> [INPUT DATA]:
▬▬▬▬▬▬▬▬▬▬
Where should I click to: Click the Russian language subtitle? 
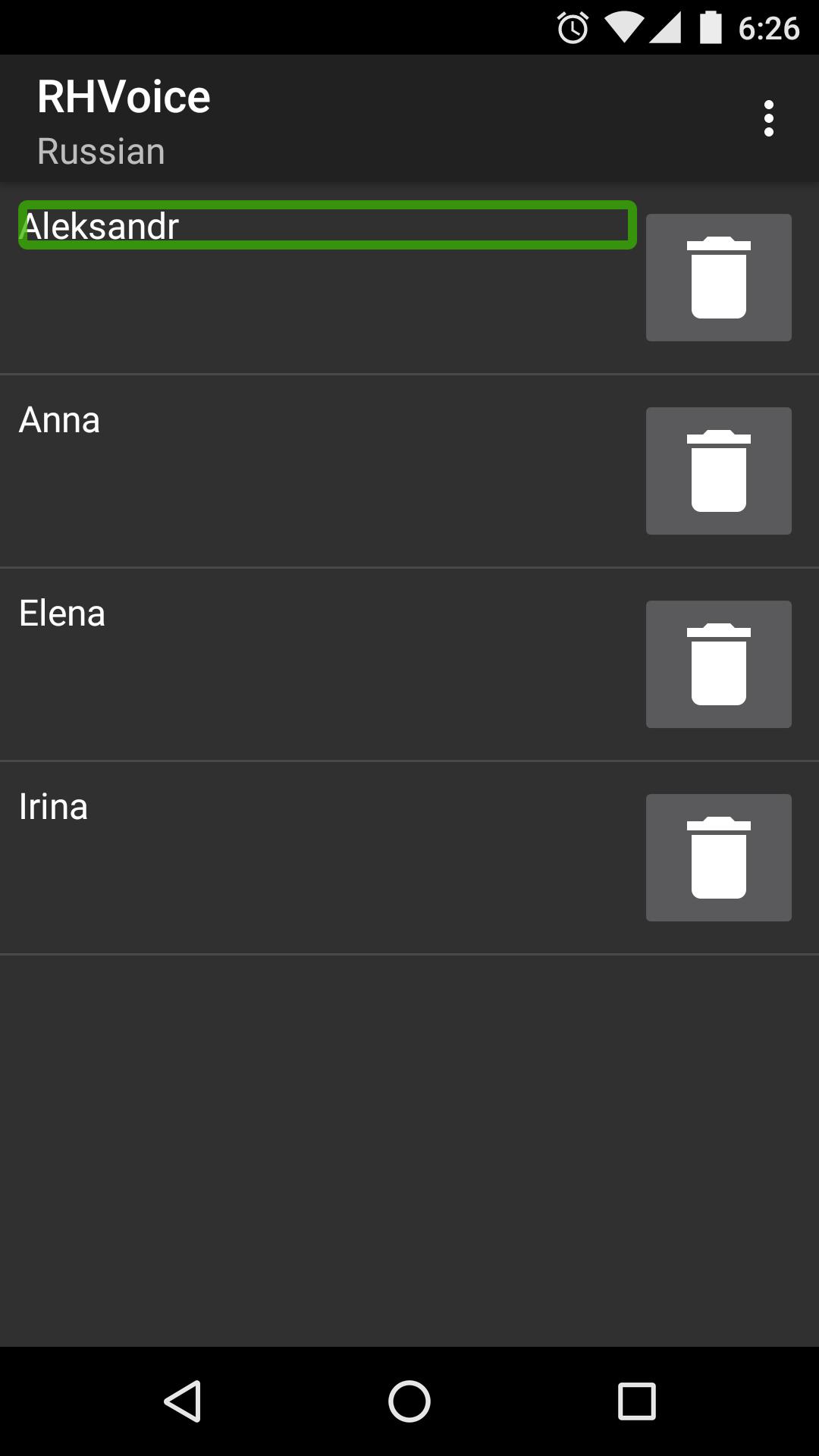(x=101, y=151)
▬▬▬▬▬▬▬▬▬▬
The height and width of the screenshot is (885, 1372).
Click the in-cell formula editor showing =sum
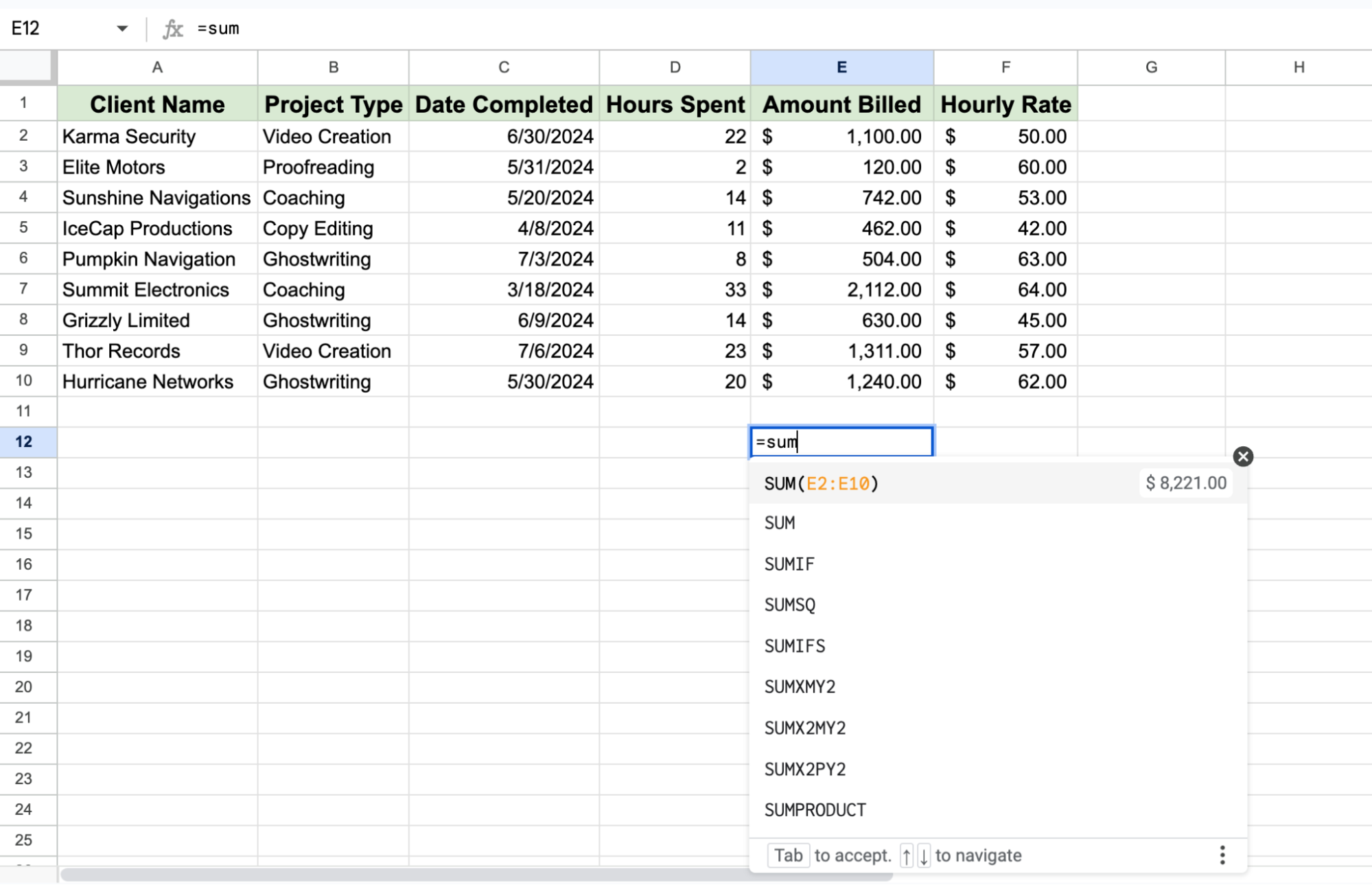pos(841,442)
▬▬▬▬▬▬▬▬▬▬
> [AIM OF THE EXERCISE]: Retype the entries, starting with the line that contains "Where should I" and going on through the line that contains "(x=101, y=151)", and leave out the pictures.

> [SOLUTION FOR THIS EXERCISE]:
Where should I click to: Click the Russian language subtitle? 
(x=101, y=151)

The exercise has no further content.